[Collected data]
-------------------------
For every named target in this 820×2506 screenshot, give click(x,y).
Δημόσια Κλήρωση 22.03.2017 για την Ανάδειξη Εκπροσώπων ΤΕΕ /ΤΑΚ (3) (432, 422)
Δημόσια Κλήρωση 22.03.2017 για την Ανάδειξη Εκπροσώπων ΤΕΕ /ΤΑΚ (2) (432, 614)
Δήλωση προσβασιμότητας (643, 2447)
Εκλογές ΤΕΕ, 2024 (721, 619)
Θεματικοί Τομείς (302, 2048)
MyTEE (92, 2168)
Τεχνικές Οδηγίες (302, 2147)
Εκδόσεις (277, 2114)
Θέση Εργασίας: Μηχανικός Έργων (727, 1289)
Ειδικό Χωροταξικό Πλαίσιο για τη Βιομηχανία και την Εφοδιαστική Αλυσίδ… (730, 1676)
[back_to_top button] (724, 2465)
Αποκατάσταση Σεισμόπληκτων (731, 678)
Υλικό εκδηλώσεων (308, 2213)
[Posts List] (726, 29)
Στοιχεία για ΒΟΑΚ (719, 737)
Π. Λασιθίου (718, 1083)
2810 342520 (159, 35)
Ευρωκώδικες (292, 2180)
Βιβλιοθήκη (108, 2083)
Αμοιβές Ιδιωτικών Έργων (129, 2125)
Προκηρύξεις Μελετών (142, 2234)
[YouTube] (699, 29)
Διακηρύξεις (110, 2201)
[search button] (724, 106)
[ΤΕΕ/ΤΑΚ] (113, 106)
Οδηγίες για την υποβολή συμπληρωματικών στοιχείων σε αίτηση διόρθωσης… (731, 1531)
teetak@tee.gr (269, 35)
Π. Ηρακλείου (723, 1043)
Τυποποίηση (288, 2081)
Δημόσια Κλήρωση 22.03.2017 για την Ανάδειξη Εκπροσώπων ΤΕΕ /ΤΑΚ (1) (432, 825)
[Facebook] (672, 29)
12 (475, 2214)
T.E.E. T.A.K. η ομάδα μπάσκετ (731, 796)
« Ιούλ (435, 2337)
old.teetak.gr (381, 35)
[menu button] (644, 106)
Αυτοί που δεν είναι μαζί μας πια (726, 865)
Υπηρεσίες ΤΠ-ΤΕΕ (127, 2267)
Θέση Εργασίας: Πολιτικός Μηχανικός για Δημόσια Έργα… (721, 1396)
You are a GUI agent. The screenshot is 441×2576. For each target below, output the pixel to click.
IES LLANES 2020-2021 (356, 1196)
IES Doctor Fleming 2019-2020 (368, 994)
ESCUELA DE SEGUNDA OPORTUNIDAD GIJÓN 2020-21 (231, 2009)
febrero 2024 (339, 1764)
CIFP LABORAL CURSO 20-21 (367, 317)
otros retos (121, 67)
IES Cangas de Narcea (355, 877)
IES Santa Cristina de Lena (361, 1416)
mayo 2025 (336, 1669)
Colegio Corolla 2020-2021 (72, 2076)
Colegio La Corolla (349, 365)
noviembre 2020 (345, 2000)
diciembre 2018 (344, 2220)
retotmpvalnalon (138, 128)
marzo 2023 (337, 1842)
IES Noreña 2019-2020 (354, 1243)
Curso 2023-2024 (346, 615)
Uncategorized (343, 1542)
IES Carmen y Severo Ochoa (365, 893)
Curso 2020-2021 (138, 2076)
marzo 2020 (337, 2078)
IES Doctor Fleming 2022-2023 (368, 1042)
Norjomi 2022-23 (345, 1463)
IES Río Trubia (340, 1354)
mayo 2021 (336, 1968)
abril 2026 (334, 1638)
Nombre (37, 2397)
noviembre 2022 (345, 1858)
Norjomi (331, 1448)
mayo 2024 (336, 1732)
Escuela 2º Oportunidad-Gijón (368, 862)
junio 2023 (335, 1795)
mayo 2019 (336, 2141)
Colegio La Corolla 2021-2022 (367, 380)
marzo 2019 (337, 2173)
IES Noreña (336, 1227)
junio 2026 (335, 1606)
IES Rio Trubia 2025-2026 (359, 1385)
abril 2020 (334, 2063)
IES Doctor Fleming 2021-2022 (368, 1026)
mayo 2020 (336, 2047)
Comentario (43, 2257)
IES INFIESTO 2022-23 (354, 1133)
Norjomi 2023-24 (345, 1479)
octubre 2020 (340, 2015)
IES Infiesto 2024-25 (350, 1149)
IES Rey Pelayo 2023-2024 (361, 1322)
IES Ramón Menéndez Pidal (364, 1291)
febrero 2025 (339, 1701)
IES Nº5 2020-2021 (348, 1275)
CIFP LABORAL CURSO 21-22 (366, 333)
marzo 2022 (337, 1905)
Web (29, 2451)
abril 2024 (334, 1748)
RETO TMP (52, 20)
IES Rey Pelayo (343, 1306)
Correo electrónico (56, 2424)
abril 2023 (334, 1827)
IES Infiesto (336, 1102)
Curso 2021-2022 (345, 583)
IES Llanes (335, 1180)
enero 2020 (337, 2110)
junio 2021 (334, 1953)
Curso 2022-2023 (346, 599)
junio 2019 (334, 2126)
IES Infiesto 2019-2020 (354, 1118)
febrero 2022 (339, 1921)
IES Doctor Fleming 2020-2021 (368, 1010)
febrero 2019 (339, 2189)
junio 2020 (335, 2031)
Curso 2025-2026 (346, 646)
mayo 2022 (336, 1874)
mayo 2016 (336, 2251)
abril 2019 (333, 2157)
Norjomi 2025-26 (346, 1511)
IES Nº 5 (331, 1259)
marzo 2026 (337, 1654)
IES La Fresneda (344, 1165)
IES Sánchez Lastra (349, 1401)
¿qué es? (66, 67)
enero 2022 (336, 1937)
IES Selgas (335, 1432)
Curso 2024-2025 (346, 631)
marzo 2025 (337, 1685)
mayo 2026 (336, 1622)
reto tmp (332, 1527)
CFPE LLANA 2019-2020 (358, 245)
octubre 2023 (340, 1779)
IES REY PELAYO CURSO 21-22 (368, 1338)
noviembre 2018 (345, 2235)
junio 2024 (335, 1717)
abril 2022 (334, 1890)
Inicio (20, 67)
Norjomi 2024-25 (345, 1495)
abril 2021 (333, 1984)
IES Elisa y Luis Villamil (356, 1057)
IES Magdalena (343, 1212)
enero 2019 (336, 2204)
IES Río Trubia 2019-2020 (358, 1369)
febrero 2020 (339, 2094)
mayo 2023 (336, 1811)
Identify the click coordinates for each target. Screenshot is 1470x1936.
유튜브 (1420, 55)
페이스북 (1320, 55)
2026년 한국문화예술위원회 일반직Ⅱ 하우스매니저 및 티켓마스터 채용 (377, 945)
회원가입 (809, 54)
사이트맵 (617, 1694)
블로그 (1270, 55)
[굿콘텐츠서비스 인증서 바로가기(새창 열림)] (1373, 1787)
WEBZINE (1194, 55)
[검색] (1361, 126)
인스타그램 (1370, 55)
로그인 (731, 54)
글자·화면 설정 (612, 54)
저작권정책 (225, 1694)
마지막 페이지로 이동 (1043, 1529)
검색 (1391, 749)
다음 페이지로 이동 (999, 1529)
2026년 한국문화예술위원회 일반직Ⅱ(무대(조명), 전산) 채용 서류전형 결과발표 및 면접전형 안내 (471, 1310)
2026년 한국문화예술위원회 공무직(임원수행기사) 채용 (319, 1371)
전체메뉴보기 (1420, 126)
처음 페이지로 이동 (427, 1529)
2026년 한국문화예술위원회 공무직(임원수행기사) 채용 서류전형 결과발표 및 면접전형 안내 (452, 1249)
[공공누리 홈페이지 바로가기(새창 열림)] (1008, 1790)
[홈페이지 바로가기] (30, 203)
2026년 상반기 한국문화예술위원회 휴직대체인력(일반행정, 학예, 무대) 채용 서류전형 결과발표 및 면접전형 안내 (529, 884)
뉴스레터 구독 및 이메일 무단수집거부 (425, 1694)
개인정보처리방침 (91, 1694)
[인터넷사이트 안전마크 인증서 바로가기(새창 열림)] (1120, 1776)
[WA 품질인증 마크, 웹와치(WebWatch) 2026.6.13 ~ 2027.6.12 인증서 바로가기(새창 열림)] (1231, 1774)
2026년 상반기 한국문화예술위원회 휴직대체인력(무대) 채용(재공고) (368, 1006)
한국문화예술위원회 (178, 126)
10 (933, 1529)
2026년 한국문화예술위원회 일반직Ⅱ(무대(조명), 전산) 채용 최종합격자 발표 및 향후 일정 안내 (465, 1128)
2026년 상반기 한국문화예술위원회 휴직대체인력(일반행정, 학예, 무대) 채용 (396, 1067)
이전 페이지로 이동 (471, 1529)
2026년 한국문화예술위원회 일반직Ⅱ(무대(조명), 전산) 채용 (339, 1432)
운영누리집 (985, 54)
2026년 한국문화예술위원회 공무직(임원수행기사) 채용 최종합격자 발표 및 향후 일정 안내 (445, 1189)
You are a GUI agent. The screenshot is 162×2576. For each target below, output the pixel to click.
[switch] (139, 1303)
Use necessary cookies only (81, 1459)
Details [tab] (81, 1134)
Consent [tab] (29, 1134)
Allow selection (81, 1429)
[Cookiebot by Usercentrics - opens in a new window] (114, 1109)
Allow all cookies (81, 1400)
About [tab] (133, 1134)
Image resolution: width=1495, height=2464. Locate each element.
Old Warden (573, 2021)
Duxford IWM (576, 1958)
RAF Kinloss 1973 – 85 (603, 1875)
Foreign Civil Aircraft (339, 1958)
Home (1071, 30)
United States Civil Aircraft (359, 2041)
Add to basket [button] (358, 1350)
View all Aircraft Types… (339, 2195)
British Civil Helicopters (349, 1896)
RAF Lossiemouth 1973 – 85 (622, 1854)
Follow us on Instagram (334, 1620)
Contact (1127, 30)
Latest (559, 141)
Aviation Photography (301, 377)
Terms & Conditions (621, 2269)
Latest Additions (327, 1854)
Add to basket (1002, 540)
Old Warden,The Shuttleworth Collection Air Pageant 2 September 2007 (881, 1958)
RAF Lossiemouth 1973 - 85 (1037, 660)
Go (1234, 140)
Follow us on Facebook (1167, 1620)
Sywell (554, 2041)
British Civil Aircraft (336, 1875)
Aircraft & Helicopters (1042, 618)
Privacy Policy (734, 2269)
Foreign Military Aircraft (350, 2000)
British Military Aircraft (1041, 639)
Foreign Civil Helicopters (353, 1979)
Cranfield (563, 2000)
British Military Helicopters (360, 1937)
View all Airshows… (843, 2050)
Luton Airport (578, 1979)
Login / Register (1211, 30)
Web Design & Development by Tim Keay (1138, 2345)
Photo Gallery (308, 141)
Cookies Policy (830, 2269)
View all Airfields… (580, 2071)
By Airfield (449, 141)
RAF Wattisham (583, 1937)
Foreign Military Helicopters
-------------------------
TASK TO CARRY OUT: All lines above from the line with "View all Aircraft Types… (339, 2195)" through the line with "Web Design &", both included, are to be set down exactly, with nothing else.

WRITTEN RESPONSE:
View all Aircraft Types… (339, 2195)
British Civil Helicopters (349, 1896)
RAF Lossiemouth 1973 – 85 (622, 1854)
Follow us on Instagram (334, 1620)
Contact (1127, 30)
Latest (559, 141)
Aviation Photography (301, 377)
Terms & Conditions (621, 2269)
Latest Additions (327, 1854)
Add to basket (1002, 540)
Old Warden,The Shuttleworth Collection Air Pageant 2 September 2007 (881, 1958)
RAF Lossiemouth 1973 - 85 (1037, 660)
Go (1234, 140)
Follow us on Facebook (1167, 1620)
Sywell (554, 2041)
British Civil Aircraft (336, 1875)
Aircraft & Helicopters (1042, 618)
Privacy Policy (734, 2269)
Foreign Military Aircraft (350, 2000)
British Military Aircraft (1041, 639)
Foreign Civil Helicopters (353, 1979)
Cranfield (563, 2000)
British Military Helicopters (360, 1937)
View all Airshows… (843, 2050)
Luton Airport (578, 1979)
Login / Register (1211, 30)
Web Design & Development by Tim Keay (1138, 2345)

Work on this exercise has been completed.